SOURCE DATA.
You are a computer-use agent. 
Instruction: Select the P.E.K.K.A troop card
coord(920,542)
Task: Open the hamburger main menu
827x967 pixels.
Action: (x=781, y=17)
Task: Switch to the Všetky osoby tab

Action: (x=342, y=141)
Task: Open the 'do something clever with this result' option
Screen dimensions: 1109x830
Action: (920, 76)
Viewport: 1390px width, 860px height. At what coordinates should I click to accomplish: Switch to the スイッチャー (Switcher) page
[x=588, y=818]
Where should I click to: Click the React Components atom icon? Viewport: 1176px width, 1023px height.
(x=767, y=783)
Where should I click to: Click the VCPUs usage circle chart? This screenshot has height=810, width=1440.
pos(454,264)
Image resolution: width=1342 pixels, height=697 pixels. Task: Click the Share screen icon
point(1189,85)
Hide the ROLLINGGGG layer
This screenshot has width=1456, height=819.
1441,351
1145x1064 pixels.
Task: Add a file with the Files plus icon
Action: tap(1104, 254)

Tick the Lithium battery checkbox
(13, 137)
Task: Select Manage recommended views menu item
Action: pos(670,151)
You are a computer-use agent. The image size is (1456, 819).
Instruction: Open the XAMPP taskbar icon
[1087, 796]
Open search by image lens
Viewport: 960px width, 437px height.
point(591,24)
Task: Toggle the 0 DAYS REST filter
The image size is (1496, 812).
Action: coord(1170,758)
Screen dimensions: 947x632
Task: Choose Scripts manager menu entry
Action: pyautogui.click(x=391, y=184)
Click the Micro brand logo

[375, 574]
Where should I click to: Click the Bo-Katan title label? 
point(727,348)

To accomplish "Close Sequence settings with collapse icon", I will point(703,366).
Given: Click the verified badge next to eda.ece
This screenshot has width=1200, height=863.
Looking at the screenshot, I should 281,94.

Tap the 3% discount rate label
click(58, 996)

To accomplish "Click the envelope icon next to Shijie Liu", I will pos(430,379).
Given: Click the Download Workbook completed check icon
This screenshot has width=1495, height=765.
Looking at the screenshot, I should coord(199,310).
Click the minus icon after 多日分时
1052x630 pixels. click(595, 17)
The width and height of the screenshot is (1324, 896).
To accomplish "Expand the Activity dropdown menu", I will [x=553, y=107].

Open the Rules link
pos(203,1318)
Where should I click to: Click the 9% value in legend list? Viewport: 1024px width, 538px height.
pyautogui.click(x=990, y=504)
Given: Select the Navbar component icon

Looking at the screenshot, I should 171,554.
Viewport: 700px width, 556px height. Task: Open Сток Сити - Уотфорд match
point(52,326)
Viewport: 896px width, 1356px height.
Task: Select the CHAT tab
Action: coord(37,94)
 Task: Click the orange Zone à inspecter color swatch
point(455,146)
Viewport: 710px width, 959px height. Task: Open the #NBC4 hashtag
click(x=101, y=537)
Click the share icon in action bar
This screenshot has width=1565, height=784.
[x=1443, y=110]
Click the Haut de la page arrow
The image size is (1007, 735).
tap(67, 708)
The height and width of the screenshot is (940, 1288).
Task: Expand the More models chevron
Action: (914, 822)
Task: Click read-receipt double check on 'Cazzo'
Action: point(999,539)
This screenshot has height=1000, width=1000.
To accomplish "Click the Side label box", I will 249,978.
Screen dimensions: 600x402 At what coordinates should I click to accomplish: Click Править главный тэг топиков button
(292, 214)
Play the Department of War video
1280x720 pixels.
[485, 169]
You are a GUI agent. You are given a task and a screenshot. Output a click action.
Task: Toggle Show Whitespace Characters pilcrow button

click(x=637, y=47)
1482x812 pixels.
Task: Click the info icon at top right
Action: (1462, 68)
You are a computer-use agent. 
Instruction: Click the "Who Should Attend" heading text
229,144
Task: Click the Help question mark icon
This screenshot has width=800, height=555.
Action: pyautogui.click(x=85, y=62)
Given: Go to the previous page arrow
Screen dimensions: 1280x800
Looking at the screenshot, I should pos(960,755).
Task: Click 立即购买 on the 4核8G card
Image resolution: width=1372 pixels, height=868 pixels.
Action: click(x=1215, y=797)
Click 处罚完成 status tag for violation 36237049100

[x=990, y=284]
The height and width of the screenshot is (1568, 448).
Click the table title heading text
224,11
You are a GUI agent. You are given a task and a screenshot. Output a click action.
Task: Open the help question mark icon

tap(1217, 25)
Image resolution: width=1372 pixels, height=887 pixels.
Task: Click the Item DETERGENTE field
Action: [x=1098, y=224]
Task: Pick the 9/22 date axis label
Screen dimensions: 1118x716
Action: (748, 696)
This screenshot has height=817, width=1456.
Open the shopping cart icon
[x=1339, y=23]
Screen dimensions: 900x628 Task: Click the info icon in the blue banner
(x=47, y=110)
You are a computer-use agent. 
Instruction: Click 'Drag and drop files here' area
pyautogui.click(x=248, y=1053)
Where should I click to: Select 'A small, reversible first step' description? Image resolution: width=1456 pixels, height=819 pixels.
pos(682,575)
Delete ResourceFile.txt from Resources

WRITTEN TASK.
Copy all of the items above line for line, with no changes.

WRITTEN SOLUTION.
You are a computer-use agent. 
Instruction: Select the P.E.K.K.A troop card
coord(920,542)
Task: Open the hamburger main menu
827x967 pixels.
Action: (x=781, y=17)
Task: Switch to the Všetky osoby tab

Action: (x=342, y=141)
Task: Open the 'do something clever with this result' option
Screen dimensions: 1109x830
Action: (920, 76)
Viewport: 1390px width, 860px height. At what coordinates should I click to accomplish: Switch to the スイッチャー (Switcher) page
[x=588, y=818]
Where should I click to: Click the React Components atom icon? Viewport: 1176px width, 1023px height.
(x=767, y=783)
Where should I click to: Click the VCPUs usage circle chart? This screenshot has height=810, width=1440.
pos(454,264)
Image resolution: width=1342 pixels, height=697 pixels. Task: Click the Share screen icon
point(1189,85)
Hide the ROLLINGGGG layer
This screenshot has width=1456, height=819.
1441,351
1145x1064 pixels.
Task: Add a file with the Files plus icon
Action: tap(1104, 254)

Tick the Lithium battery checkbox
(13, 137)
Task: Select Manage recommended views menu item
Action: pos(670,151)
You are a computer-use agent. The image size is (1456, 819).
Instruction: Open the XAMPP taskbar icon
[1087, 796]
Open search by image lens
Viewport: 960px width, 437px height.
point(591,24)
Task: Toggle the 0 DAYS REST filter
The image size is (1496, 812).
Action: coord(1170,758)
Screen dimensions: 947x632
Task: Choose Scripts manager menu entry
Action: pyautogui.click(x=391, y=184)
Click the Micro brand logo

[375, 574]
Where should I click to: Click the Bo-Katan title label? 
point(727,348)

To accomplish "Close Sequence settings with collapse icon", I will point(703,366).
Given: Click the verified badge next to eda.ece
This screenshot has width=1200, height=863.
Looking at the screenshot, I should 281,94.

Tap the 3% discount rate label
click(58, 996)

To accomplish "Click the envelope icon next to Shijie Liu", I will pos(430,379).
Given: Click the Download Workbook completed check icon
This screenshot has width=1495, height=765.
Looking at the screenshot, I should coord(199,310).
Click the minus icon after 多日分时
1052x630 pixels. click(595, 17)
The width and height of the screenshot is (1324, 896).
To accomplish "Expand the Activity dropdown menu", I will [x=553, y=107].

Open the Rules link
pos(203,1318)
Where should I click to: Click the 9% value in legend list? Viewport: 1024px width, 538px height.
pyautogui.click(x=990, y=504)
Given: Select the Navbar component icon

Looking at the screenshot, I should 171,554.
Viewport: 700px width, 556px height. Task: Open Сток Сити - Уотфорд match
point(52,326)
Viewport: 896px width, 1356px height.
Task: Select the CHAT tab
Action: coord(37,94)
 Task: Click the orange Zone à inspecter color swatch
point(455,146)
Viewport: 710px width, 959px height. Task: Open the #NBC4 hashtag
click(x=101, y=537)
Click the share icon in action bar
This screenshot has width=1565, height=784.
[x=1443, y=110]
Click the Haut de la page arrow
The image size is (1007, 735).
tap(67, 708)
The height and width of the screenshot is (940, 1288).
Task: Expand the More models chevron
Action: (914, 822)
Task: Click read-receipt double check on 'Cazzo'
Action: point(999,539)
This screenshot has height=1000, width=1000.
To accomplish "Click the Side label box", I will 249,978.
Screen dimensions: 600x402 At what coordinates should I click to accomplish: Click Править главный тэг топиков button
(292, 214)
Play the Department of War video
1280x720 pixels.
[485, 169]
You are a GUI agent. You are given a task and a screenshot. Output a click action.
Task: Toggle Show Whitespace Characters pilcrow button

click(x=637, y=47)
1482x812 pixels.
Task: Click the info icon at top right
Action: (1462, 68)
You are a computer-use agent. 
Instruction: Click the "Who Should Attend" heading text
229,144
Task: Click the Help question mark icon
This screenshot has width=800, height=555.
Action: pyautogui.click(x=85, y=62)
Given: Go to the previous page arrow
Screen dimensions: 1280x800
Looking at the screenshot, I should pos(960,755).
Task: Click 立即购买 on the 4核8G card
Image resolution: width=1372 pixels, height=868 pixels.
Action: click(x=1215, y=797)
Click 处罚完成 status tag for violation 36237049100

[x=990, y=284]
The height and width of the screenshot is (1568, 448).
Click the table title heading text
224,11
You are a GUI agent. You are given a task and a screenshot. Output a click action.
Task: Open the help question mark icon

tap(1217, 25)
Image resolution: width=1372 pixels, height=887 pixels.
Task: Click the Item DETERGENTE field
Action: [x=1098, y=224]
Task: Pick the 9/22 date axis label
Screen dimensions: 1118x716
Action: (748, 696)
This screenshot has height=817, width=1456.
Open the shopping cart icon
[x=1339, y=23]
Screen dimensions: 900x628 Task: Click the info icon in the blue banner
(x=47, y=110)
You are a computer-use agent. 
Instruction: Click 'Drag and drop files here' area
pyautogui.click(x=248, y=1053)
Where should I click to: Select 'A small, reversible first step' description? Image resolution: width=1456 pixels, height=819 pixels.
pos(682,575)
Delete ResourceFile.txt from Resources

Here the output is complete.